Reencuentro

Me dirijo a la puerta cuando oigo el timbre. Al abrir veo a Raúl con cara de enfado:

– ¿Qué haces aquí? – le increpo cruzándome de brazos

Me da un empujón y entra en mi casa

– ¿Quién te crees que eres para dejarme en ridículo delante de mi empresa?

– Sal de mi casa

– No pienso irme – dice agarrándome de los brazos me coloca de espaldas a la pared y me arrincona con sus brazos a ambos lados de mi cabeza

– No te tengo miedo – susurro mirándole a los ojos.

– Deberías – dice roncamente. Atrapa mis labios entre los suyos, intento separarme pero me agarra de las muñecas para que no me mueva. Su boca devora la mía con pasión, casi sin dejarme respirar.

Me agarra del culo y enrosco mis piernas en sus caderas. Vamos hacia mi habitación, nos desnudamos sin dejar de besarnos y antes de llegar a la cama ya me está penetrando.
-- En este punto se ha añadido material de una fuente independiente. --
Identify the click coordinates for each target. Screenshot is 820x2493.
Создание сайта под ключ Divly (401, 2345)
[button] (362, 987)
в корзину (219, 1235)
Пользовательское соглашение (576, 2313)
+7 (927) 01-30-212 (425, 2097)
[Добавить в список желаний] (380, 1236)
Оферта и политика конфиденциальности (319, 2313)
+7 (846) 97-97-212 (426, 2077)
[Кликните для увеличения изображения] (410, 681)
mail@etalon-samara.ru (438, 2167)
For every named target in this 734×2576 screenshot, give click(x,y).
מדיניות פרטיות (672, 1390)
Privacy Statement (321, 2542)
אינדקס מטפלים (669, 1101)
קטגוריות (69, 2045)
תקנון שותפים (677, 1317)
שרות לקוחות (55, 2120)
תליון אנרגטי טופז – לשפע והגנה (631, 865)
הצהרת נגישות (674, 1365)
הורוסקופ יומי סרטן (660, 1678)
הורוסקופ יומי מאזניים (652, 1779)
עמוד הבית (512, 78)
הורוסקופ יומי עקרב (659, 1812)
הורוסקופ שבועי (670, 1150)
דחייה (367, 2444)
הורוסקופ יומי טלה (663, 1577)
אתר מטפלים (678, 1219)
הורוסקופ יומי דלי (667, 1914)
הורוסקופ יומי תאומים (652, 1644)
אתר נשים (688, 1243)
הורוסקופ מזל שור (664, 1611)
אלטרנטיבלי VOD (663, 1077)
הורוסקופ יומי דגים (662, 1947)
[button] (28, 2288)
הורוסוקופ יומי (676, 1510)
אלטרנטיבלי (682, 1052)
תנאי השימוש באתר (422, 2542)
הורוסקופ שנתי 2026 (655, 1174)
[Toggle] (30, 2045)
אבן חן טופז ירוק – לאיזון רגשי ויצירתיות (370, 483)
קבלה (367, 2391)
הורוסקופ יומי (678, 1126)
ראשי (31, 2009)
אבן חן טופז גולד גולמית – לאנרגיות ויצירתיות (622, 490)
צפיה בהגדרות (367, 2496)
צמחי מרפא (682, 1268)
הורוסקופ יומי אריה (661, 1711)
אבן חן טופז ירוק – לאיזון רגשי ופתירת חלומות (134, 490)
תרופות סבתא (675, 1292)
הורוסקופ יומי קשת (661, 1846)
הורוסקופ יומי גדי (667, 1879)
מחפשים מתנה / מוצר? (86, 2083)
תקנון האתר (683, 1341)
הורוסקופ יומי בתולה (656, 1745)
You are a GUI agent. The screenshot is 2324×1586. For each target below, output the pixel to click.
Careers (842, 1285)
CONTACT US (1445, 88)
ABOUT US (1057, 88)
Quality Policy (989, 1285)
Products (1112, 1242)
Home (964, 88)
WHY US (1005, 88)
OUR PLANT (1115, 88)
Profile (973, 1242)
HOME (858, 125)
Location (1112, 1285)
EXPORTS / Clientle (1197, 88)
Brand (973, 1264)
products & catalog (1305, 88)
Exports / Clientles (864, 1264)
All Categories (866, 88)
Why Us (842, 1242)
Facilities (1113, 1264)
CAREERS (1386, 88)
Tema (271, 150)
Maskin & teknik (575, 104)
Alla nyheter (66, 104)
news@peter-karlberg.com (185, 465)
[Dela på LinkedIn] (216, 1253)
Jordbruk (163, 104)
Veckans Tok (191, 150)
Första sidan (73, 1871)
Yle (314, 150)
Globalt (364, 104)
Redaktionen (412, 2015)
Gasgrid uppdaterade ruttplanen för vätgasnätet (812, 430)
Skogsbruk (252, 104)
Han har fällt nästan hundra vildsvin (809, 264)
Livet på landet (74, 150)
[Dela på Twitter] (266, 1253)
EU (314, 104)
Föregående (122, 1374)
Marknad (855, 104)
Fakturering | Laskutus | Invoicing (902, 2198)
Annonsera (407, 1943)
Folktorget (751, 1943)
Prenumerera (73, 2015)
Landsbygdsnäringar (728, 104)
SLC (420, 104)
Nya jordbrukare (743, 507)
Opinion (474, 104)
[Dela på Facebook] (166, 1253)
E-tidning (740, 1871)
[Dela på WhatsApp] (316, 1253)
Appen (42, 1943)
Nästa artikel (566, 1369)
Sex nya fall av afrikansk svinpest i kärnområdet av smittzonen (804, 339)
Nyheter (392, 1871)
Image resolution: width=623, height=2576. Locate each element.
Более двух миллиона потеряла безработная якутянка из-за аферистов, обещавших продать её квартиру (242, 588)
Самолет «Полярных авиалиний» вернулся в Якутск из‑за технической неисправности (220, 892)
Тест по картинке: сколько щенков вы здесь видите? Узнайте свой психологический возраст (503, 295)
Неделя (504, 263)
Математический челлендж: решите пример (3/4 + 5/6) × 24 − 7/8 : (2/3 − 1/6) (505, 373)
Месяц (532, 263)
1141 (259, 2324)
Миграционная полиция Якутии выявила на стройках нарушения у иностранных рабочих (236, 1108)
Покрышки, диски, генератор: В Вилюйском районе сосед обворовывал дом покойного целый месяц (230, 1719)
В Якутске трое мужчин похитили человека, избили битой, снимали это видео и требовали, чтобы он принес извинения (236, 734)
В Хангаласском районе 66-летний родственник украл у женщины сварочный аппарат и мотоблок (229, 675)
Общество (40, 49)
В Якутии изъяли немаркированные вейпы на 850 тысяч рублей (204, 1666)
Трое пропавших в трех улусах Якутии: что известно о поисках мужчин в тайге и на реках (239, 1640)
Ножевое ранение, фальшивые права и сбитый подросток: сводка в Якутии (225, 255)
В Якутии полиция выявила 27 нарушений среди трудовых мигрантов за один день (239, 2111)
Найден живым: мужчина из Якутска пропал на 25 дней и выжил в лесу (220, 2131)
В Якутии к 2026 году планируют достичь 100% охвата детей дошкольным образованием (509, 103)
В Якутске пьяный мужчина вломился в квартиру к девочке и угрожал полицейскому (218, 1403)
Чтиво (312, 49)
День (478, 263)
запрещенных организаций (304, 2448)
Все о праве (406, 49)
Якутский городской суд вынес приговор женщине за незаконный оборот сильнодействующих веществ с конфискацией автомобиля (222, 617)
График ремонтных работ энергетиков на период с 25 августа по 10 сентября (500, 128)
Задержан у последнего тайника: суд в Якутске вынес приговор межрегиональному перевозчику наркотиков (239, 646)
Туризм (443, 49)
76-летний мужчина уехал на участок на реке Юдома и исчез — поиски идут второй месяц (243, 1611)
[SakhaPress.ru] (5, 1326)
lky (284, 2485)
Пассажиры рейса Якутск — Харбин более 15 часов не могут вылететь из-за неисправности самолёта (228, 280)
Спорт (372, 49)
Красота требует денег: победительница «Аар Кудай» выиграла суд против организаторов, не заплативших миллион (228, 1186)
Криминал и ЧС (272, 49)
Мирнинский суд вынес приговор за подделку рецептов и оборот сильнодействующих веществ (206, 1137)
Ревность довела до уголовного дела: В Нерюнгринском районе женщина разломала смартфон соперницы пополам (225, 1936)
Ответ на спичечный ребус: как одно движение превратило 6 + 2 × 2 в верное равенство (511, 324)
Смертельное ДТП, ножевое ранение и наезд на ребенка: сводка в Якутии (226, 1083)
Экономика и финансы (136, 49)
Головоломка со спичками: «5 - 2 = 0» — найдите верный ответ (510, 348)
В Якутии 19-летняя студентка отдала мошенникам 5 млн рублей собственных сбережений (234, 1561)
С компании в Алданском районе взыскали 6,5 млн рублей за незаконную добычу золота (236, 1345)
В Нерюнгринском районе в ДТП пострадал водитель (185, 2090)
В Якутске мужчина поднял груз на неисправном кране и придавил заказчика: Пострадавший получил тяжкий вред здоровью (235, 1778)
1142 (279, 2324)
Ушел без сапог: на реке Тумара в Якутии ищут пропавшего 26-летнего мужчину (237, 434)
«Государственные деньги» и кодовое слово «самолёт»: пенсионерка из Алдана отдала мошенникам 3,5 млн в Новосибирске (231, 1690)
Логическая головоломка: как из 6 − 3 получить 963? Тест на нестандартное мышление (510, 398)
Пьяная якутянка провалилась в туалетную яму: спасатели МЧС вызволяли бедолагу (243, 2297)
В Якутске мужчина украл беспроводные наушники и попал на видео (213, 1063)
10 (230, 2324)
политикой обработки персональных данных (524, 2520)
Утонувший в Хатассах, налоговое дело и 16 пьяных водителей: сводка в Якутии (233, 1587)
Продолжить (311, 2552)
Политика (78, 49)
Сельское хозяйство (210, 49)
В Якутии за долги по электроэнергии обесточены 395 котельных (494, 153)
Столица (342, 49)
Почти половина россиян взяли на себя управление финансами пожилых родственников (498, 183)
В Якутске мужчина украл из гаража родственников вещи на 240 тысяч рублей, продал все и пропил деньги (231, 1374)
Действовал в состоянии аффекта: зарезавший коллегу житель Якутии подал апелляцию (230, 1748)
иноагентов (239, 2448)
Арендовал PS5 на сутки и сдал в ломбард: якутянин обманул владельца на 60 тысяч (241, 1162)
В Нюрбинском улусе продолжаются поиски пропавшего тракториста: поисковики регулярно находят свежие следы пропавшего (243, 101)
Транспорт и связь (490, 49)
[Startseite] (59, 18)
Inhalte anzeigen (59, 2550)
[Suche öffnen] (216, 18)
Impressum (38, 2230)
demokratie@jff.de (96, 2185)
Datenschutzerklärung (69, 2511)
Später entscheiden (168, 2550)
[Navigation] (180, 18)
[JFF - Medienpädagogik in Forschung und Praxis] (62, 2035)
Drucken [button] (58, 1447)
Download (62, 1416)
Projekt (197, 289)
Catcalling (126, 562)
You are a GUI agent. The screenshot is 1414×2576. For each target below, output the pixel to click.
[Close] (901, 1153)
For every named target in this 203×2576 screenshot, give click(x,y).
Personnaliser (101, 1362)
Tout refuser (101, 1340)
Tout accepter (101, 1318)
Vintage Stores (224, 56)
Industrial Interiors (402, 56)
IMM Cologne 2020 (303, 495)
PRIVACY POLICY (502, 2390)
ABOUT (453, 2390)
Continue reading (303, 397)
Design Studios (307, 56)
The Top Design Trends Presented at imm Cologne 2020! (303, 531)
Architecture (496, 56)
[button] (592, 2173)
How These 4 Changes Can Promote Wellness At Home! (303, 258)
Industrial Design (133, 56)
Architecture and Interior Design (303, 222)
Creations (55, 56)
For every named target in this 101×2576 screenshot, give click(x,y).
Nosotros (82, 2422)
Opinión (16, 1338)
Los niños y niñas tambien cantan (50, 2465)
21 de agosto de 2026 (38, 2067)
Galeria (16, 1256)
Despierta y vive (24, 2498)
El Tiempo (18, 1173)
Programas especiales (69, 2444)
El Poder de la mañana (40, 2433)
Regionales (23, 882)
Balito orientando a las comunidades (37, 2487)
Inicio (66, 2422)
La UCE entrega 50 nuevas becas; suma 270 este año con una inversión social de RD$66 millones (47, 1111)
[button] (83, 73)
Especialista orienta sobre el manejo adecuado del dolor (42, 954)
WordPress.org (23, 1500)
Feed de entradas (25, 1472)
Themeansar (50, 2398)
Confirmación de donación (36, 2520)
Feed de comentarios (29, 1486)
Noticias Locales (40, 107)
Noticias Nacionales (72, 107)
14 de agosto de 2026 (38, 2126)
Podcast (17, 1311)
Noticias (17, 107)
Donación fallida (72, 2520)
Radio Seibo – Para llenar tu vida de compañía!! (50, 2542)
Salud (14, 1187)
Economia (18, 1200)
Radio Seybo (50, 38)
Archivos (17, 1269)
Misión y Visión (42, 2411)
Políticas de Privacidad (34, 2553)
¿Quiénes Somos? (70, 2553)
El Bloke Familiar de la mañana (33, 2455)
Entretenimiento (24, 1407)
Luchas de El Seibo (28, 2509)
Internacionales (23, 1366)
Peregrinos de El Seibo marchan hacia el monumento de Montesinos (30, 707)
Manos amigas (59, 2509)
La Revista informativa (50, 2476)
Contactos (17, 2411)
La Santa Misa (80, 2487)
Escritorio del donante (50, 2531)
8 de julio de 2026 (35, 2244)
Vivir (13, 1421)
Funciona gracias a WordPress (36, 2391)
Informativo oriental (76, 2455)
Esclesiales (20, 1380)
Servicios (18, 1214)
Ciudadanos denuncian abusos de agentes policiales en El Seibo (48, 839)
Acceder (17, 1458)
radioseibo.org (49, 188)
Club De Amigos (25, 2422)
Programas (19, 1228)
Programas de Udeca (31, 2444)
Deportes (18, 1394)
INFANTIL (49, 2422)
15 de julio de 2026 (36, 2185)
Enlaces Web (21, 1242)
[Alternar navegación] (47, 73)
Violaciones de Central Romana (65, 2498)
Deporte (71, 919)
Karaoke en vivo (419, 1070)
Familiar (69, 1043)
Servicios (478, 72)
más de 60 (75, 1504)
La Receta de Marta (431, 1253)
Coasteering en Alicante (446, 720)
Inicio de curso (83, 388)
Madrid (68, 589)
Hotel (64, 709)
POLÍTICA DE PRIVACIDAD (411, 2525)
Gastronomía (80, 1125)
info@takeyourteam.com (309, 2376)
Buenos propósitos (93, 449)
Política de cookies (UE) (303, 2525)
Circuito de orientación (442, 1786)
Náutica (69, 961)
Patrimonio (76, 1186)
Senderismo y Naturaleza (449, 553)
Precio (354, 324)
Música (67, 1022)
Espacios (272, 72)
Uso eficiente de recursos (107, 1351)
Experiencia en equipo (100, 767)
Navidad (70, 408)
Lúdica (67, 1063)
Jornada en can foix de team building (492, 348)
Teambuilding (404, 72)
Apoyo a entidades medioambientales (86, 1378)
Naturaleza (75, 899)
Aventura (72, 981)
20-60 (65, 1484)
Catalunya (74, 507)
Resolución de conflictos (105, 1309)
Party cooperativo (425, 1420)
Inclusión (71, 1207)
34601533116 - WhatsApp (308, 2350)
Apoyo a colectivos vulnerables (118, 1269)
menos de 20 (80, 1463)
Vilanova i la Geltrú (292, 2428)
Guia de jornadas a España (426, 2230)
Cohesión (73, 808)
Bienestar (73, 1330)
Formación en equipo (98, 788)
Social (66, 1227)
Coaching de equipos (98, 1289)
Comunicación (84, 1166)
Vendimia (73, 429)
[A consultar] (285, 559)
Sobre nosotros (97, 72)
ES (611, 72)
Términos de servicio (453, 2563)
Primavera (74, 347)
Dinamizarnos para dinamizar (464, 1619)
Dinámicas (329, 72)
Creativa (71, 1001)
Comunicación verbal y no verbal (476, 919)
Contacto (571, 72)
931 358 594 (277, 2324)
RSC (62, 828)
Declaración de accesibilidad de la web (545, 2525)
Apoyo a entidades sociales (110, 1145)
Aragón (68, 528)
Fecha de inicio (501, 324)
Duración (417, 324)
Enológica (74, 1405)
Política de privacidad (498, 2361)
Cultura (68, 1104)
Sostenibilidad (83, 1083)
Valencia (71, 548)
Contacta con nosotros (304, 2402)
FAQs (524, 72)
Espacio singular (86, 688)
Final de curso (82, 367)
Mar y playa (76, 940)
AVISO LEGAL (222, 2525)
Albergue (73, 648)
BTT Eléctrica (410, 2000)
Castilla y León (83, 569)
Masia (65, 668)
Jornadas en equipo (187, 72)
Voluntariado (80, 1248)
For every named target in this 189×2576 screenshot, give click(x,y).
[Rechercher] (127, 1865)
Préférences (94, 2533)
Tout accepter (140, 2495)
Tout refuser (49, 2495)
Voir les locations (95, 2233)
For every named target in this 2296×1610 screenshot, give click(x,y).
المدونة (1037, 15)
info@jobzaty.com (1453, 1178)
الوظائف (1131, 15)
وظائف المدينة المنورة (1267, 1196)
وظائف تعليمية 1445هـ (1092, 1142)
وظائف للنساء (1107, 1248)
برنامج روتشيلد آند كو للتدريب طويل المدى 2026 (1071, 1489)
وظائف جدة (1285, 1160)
Ya en el colchón deja de besarme para bombear con furia dentro de mí. Es como si su pene quisiera matarme. Me hace un poco de daño, pero placentero. Cuando lo hace más despacio, me pongo encima de él y empiezo a cabalgar suavemente hasta que me corro y lo saco de mí antes de que se corra él. Le doy la ropa y le empujo hasta echarle de mi casa.